The household appliance industry divides
appliances into three broad categories: 1) Major white-goods
such as refrigerators, freezers and ranges. 2) Portable appliances
which include kitchen countertop units, home comfort products
like air conditioners, fans, alarms, humidifiers and personal
care products like hair dryers and electric tooth brushes. 3)
Floor care units such as vacuum cleaners, extractors, steamers
and central vacuum systems.
That, of course, does not include handheld
or stationary power tools, central air conditioners, water heaters,
and myriad other electromechanical devices that have penetrated
the home and workplace which are also considered “appliances.”
While 23 states presently have electronic
waste regulations, it would appear that not many have specifically
addressed the recycling of household appliances.
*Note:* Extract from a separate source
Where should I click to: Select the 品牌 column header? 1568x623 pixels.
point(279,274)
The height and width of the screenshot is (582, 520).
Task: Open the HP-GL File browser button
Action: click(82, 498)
Hazardous materials
harbored in appliances such as refrigerants and mercury are governed
by the United States Environmental Protection Agency (EPA) for
collection and disposal.
Appliances generally contain a small fraction,
by weight, of what are defined as traditional e-wastes such as
cathode ray tubes, flat screens and printed circuit boards. Appliances
do have electrical plugs and wires, and some are battery powered.
Many have electric motors and are valued by recyclers for laminated
steel housing and copper. And the materials they are made of
– metals and many plastics – have good scrap market value.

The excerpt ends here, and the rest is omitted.